::: Data excerpts

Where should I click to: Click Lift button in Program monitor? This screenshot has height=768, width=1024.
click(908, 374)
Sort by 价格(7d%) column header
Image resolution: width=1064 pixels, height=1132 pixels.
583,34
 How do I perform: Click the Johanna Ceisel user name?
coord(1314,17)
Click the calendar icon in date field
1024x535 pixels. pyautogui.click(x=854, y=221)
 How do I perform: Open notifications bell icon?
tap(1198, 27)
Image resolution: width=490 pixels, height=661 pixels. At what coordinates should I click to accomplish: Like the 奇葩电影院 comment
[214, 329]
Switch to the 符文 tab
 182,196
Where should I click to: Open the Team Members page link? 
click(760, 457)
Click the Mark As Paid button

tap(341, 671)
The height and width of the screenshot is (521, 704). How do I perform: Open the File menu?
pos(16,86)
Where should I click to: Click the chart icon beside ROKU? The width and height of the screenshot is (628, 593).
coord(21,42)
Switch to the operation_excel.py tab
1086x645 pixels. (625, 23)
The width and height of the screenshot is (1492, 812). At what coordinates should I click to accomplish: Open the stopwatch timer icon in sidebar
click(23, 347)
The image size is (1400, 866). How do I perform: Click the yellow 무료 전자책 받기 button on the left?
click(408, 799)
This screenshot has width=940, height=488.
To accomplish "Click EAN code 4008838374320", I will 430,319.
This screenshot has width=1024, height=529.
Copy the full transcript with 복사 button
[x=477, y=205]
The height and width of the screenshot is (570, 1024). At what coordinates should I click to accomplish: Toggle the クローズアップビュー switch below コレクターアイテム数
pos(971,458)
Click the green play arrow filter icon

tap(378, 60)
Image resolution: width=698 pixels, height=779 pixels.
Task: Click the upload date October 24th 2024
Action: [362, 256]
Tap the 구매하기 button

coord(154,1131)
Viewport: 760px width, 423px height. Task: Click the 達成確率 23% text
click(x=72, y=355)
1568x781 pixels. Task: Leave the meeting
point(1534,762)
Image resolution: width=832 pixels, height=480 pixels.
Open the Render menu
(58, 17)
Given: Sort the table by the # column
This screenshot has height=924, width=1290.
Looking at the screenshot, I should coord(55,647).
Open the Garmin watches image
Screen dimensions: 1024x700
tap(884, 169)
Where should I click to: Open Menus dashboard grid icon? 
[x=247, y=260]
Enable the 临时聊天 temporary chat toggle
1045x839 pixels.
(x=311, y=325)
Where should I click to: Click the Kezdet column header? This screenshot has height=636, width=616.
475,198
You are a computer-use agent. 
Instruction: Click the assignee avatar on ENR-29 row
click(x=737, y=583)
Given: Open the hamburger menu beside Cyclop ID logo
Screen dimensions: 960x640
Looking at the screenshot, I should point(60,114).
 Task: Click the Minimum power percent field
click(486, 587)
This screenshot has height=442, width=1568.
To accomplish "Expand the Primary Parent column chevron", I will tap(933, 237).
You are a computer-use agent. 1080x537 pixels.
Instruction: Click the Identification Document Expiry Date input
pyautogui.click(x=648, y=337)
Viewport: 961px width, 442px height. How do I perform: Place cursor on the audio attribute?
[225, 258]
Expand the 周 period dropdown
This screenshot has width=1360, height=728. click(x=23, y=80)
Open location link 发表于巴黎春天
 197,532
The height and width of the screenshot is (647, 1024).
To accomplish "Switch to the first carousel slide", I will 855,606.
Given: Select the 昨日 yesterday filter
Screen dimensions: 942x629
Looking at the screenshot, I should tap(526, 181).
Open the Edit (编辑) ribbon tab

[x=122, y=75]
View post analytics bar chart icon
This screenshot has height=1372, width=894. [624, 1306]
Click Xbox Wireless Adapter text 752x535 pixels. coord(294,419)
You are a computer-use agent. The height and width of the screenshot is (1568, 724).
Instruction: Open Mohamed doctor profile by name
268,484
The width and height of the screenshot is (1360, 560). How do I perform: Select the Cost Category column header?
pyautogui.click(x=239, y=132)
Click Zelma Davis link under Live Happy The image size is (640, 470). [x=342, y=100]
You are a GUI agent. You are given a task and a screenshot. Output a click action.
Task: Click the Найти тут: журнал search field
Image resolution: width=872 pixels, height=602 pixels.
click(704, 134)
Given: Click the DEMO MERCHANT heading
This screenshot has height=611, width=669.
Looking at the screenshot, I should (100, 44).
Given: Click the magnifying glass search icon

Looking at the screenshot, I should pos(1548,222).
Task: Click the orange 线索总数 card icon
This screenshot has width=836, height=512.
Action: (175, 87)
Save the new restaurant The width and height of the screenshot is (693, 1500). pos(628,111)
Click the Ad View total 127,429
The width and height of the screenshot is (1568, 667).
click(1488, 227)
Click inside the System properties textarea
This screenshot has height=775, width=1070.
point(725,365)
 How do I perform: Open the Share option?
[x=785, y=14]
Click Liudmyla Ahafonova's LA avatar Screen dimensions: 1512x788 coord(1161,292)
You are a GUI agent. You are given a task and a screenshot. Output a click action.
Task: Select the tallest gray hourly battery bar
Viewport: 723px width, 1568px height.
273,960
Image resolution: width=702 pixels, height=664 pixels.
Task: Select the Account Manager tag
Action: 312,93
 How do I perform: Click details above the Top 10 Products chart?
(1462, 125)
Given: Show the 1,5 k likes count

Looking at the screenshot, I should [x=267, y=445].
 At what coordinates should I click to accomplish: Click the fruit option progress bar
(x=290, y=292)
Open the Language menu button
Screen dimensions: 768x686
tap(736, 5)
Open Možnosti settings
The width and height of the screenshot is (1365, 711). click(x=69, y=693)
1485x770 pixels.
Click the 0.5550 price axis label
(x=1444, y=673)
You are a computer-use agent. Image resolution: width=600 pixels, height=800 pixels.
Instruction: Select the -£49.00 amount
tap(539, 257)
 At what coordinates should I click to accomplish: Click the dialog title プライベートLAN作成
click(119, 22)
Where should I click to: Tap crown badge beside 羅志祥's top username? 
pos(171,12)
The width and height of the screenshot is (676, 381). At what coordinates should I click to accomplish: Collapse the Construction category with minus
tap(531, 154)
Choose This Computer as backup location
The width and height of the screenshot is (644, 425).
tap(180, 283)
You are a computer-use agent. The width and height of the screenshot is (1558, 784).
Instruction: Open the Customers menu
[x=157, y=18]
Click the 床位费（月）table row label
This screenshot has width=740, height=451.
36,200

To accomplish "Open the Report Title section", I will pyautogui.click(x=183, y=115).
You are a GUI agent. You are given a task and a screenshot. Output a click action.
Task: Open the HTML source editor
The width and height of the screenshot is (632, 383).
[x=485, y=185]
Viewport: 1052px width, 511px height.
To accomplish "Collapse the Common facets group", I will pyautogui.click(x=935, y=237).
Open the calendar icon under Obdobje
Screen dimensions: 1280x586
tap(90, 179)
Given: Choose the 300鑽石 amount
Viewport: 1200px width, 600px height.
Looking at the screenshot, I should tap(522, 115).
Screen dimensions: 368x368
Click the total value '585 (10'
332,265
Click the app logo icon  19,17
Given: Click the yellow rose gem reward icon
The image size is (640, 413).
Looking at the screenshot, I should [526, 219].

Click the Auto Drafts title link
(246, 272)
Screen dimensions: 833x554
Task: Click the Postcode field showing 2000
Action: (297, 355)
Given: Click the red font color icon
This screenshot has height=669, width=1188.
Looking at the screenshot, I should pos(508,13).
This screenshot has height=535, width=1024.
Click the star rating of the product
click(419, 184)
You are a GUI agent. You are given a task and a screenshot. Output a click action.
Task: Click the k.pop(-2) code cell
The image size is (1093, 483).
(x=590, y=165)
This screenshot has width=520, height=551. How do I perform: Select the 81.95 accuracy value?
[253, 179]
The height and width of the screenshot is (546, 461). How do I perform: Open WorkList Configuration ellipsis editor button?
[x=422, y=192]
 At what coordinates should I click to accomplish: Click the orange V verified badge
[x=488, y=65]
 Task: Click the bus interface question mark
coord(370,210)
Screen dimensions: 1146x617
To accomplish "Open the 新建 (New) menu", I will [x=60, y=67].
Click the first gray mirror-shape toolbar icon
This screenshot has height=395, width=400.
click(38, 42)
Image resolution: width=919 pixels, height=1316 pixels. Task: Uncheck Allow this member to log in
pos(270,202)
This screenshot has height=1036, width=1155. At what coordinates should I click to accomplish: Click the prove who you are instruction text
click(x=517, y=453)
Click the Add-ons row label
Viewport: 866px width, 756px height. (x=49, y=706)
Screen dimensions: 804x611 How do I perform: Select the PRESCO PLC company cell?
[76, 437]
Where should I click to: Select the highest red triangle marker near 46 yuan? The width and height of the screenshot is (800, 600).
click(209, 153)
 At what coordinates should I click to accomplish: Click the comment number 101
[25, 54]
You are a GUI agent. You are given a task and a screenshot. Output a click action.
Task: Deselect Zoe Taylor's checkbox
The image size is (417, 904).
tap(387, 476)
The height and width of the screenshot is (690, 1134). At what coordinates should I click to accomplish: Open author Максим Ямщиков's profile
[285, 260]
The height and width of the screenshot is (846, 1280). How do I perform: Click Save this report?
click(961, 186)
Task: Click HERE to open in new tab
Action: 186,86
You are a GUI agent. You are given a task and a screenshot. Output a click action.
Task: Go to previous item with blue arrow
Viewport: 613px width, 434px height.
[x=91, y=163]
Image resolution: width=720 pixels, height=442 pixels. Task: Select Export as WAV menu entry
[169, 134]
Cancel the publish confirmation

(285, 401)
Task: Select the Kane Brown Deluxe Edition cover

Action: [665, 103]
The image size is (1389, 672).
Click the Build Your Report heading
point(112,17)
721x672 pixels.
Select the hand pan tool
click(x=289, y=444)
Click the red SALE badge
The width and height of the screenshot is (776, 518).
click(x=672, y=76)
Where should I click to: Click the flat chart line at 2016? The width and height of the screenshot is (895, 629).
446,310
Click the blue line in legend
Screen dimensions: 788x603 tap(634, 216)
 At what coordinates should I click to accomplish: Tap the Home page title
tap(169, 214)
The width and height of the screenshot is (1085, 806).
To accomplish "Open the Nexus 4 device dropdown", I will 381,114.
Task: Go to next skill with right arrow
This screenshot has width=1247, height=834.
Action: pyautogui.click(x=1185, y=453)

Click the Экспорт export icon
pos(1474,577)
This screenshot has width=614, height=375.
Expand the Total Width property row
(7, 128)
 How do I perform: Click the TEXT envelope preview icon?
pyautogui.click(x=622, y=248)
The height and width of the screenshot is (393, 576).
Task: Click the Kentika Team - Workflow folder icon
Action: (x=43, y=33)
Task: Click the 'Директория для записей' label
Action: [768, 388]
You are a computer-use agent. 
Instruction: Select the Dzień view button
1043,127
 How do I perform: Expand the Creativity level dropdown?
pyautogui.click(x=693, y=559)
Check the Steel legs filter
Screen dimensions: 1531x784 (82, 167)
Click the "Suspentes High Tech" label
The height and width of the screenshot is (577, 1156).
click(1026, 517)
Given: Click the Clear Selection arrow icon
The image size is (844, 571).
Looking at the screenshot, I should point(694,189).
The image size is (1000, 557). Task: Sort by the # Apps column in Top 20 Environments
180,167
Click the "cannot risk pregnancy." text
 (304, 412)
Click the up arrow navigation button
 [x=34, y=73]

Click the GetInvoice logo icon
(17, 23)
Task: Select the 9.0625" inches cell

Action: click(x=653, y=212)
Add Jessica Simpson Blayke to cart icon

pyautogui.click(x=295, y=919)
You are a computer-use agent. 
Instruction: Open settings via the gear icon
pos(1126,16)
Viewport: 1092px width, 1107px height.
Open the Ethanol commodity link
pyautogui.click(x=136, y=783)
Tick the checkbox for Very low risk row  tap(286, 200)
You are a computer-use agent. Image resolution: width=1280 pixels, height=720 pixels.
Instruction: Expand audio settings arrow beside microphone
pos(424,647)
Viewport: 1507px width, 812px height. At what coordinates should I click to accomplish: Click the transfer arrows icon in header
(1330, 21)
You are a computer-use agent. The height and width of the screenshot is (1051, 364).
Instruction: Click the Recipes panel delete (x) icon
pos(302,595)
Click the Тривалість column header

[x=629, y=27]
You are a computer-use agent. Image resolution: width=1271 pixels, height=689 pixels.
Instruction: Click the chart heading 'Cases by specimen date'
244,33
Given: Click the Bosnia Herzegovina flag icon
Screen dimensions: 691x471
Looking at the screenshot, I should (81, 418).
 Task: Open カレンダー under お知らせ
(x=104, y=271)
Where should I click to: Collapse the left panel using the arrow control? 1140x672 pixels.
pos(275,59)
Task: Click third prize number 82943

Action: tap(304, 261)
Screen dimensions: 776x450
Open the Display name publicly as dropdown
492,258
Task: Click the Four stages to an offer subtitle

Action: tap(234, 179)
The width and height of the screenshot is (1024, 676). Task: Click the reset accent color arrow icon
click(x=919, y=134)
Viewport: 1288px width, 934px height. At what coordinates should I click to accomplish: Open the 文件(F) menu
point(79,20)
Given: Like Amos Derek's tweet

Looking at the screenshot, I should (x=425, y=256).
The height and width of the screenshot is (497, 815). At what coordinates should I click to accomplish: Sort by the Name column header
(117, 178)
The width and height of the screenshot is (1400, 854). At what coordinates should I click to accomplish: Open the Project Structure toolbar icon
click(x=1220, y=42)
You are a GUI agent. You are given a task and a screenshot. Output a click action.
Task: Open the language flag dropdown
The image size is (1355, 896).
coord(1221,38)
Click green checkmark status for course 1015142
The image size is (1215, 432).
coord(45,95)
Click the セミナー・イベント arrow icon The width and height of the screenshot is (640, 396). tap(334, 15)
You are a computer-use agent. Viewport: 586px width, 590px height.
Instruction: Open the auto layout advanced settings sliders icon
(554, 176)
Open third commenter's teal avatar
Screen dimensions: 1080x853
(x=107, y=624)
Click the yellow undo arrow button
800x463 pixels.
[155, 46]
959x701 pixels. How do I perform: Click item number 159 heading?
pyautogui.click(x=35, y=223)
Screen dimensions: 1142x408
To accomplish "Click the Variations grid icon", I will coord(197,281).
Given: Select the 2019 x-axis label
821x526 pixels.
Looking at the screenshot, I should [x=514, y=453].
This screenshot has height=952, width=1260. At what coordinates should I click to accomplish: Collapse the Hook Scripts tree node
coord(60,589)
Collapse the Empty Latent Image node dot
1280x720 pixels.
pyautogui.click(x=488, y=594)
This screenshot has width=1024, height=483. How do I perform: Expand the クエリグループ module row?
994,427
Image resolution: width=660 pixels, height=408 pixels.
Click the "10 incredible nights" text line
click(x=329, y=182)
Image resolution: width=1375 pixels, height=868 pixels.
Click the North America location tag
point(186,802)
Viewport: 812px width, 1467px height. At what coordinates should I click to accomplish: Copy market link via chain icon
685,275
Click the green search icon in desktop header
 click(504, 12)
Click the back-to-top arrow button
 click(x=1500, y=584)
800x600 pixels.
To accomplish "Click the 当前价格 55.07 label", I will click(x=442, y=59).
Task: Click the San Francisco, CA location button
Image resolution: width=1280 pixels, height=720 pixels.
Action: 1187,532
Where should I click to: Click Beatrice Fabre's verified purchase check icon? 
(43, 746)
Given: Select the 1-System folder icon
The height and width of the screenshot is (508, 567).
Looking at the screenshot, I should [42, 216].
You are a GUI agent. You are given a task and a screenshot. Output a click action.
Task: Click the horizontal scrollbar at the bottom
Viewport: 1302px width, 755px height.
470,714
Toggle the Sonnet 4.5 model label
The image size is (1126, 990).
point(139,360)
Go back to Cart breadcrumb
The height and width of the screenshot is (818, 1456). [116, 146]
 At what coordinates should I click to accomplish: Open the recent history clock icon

::::::

### Problem to solve
What the answer needs is every line from the data above with "System" in it.

### Exercise result
Click inside the System properties textarea
Given: Select the 1-System folder icon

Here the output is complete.